Bryce walked into camp today.  My emotions are mixed, and I feel guilty about it.

He's happy to see me.  I'm supposed to be happy to see him.  If I considered this morning how I would feel if he walked into camp, I would've said I'd be incredulous but excited.  I've wanted to talk to him for years, but now I can't remember the words I wanted to say. Perhaps I said everything in my letter.

Bryce is next to me, and my wordless companion is situated on the other side of him.  His permanent cheerful demeanor has shattered my quiet calm word. My aphonic relationship has been disturbed, and I wonder if it can recover.  I want to push Bryce onto someone else, perhaps get him friendly with someone who would appreciate his optimism.

Before I lost Tom, I supposed that's what I was like.  Now, I can only think about today. I now realize there may be no tomorrow.  There are still people getting sick, even now. It's cruel, but they are basically kicked out of camp.  I can't say I disagree with that decision; it would only take one person to decimate the entire tent city.  I don't know where these people go. I don't know where I would go. Probably back home, cover up in my down comforters, and fall asleep hoping that I would be all better when I woke up, or that I wouldn't wake up at all.

This is my personal journal.  I don't know if anyone will ever see it, or if I even want them to. I'm documenting everything else in a more official transcript.  If I go, I will leave it behind for prosperity; perhaps it will be helpful to someone later. And it makes me feel like I'm doing something.  Everyone else has skills, organizing, building, starting fires, even cooking, that I feel that I sorely lack in. I wonder what my neighbor is pouring himself into.  I'm sure it's something important, but even if it isn't, he works as if it is. A cure? I pretend that he's a scientist working on a cure, I like that thought.

But with Bryce yammering on next to me, I may never find out.  I resent his presence here. He's interrupted my writing. I'm sure he thinks we have all the time in the world now.

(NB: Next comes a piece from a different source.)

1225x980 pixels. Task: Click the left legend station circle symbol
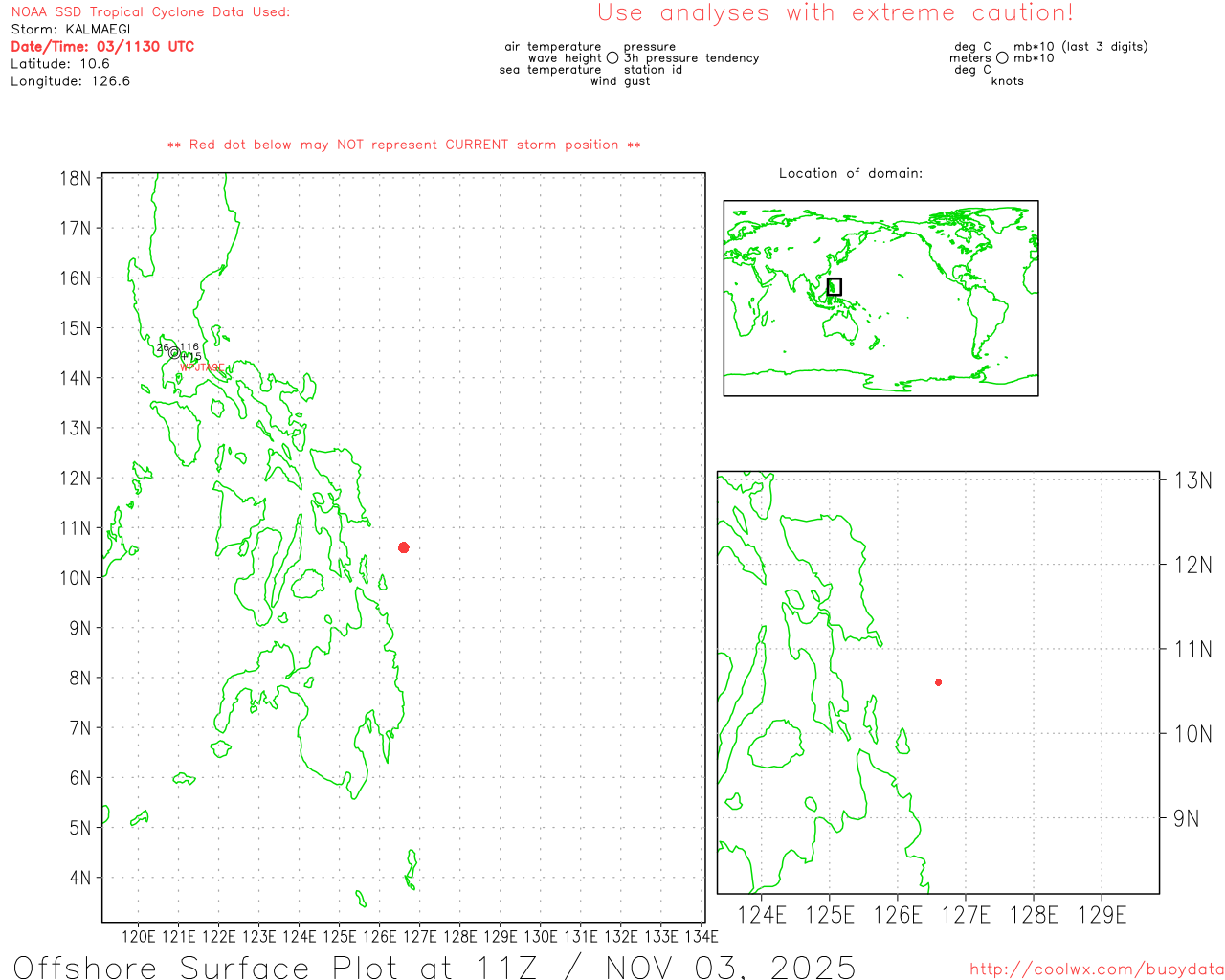pos(612,58)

I'm being too harsh on him.  While he's cracking jokes, his laugh is strained.  The quips are weak. This is his coping mechanism. While people like me and my neighbor shut down, he talks to keep his mind off of the situation.  He was married, he lost his wife too. Perhaps if he can make someone smile, he can help too. He can't have changed that much throughout the years, I know inside that he's afraid.  While he appears to be social and outgoing, the only person he's talked to is me. He's shy and scared.

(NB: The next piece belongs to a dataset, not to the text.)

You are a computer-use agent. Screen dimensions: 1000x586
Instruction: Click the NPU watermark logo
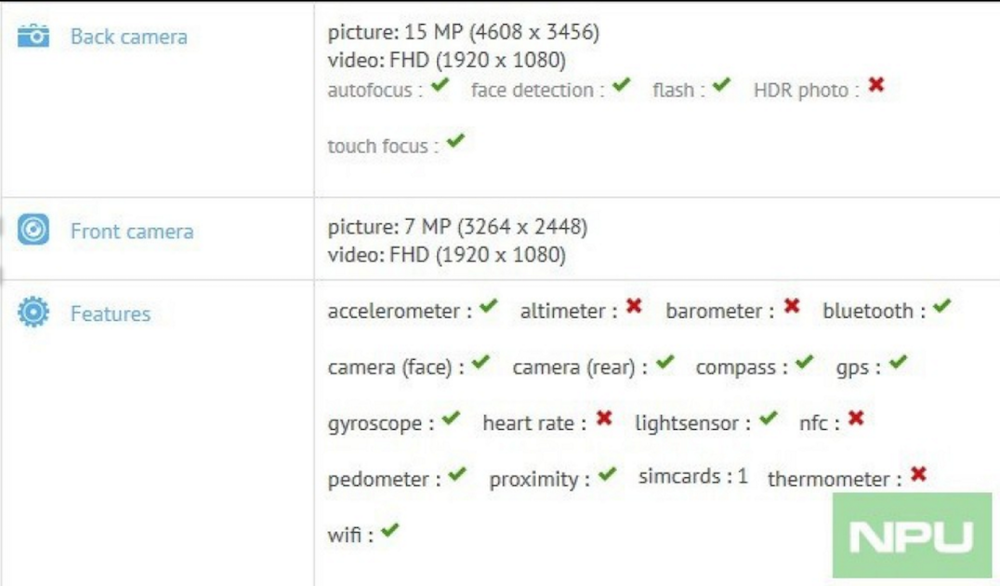pos(911,536)
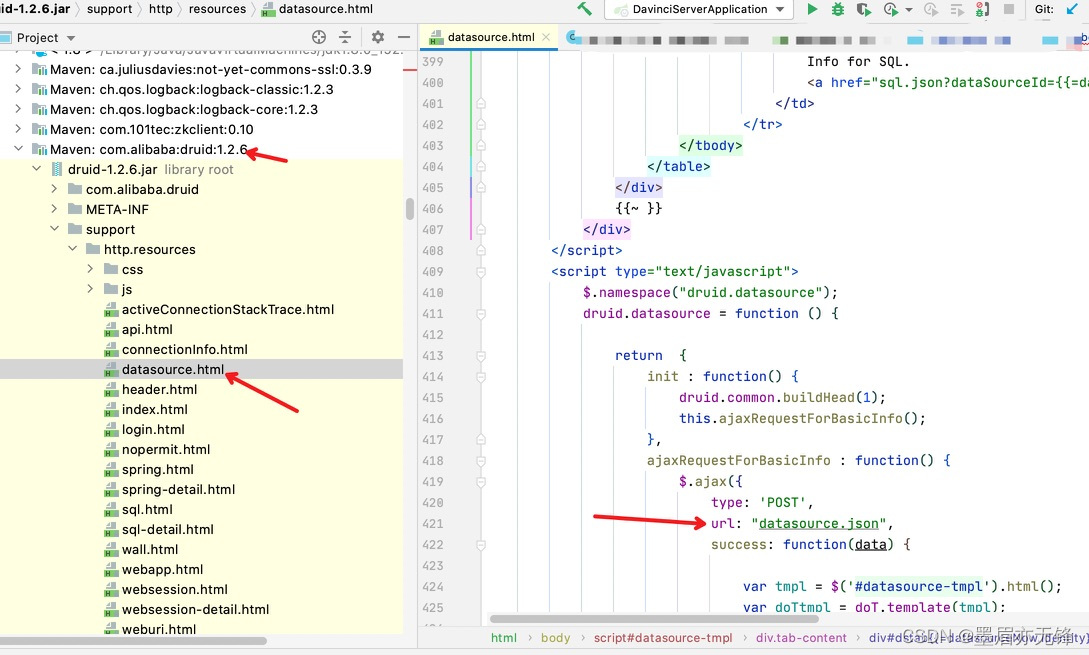Open Update Project from Git

click(1071, 10)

That evening, with Bryce at my side, I sit within the meeting circle.  Miraculously, they don't say anything to me. I sit there silently and document their decisions, without me telling them, they know what I've been doing.  They've also seen Bryce today chatting me up while I smiled and nodded. To my relief, they ask him more about himself, and he converses with them. I know that now I'll have to sit within the circle, in the light, instead of on the edge of the darkness.  I don't think anyone else minds where I sit, but Bryce will expect me there. He needs me there; he needs my support and strength. All I have to do is sit by his side, and he will work his magic.

He was a clown when we dated.  I'm afraid of clowns. Oh, the irony.  For my sake, he let me dictate his costume.  I wouldn't let him wear the foam nose, large shoes, or curly wig.  He made it work and was still an excellent clown. As long as he made people smile, he felt fulfilled.  He stopped working as a clown right after we broke up. I don't know why. I've always held the guilty assumption that it had something to do with me.

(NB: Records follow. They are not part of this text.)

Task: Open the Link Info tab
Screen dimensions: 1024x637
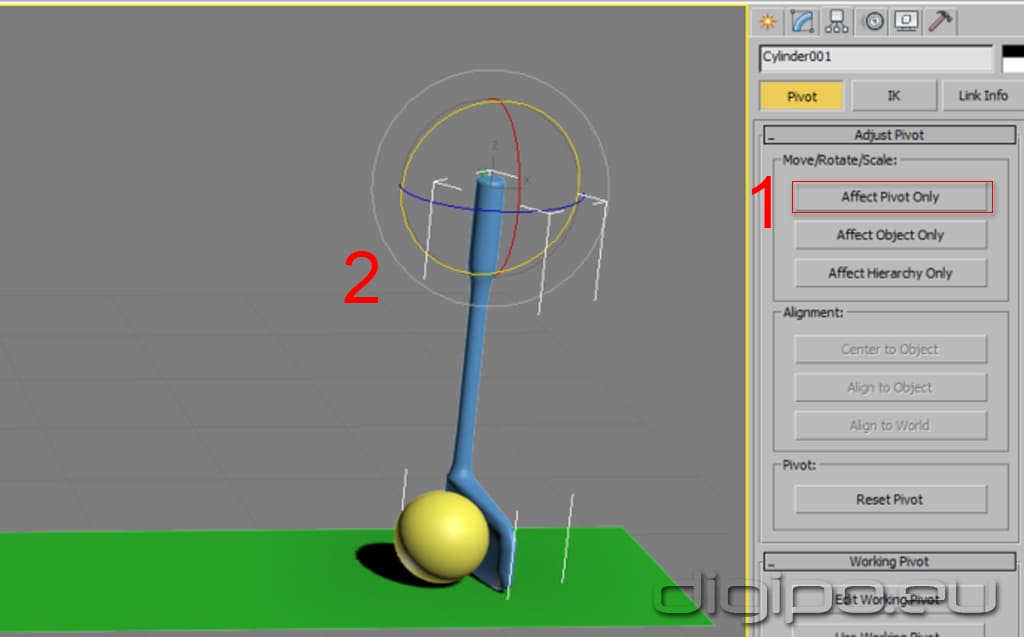Action: point(982,96)
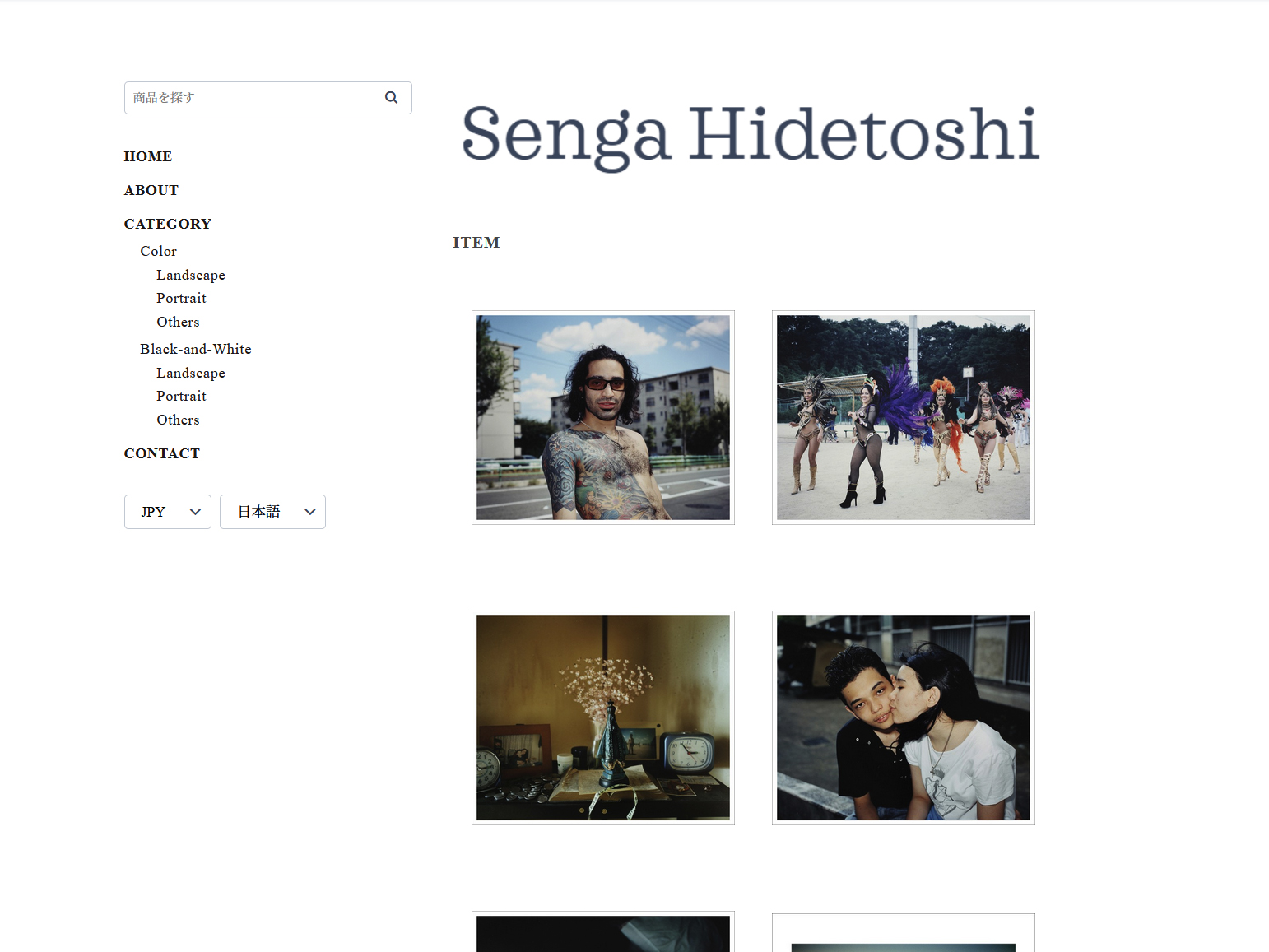The image size is (1269, 952).
Task: Click the search magnifier icon
Action: coord(391,97)
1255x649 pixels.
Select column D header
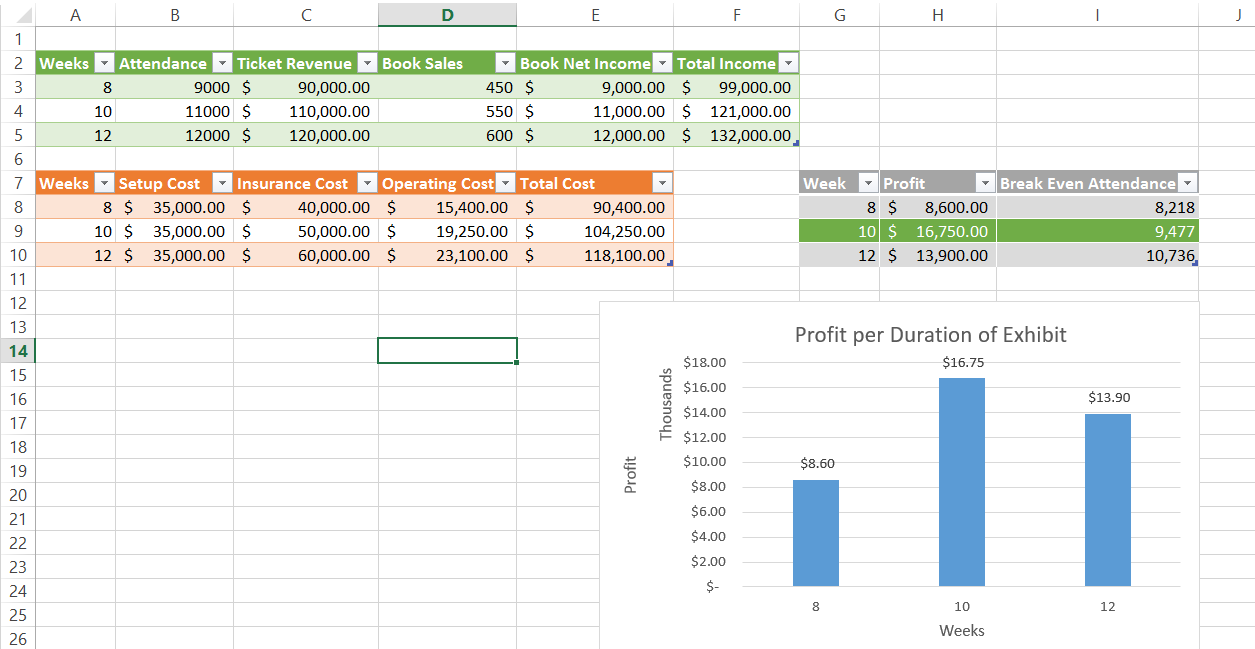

He hadn't been sleeping in a tent before he found us, just in a sleeping bag under the stars.  I think he wanted me to invite him into mine, but I couldn't stand to have anyone that close to me other than Tom.  I don't know if I would ever let anyone that close to me ever again. Instead, some of the other campers rigged up a shelter for him using sheets, tarps, and sticks.  I was fine with him setting up next to my tent, as long as it was on the other side of my quiet neighbor.

I'm writing by the fire now, and Bryce has finally gone off to bed, leaving me alone with my companion.  It feels better now, a little more normal, whatever that may be.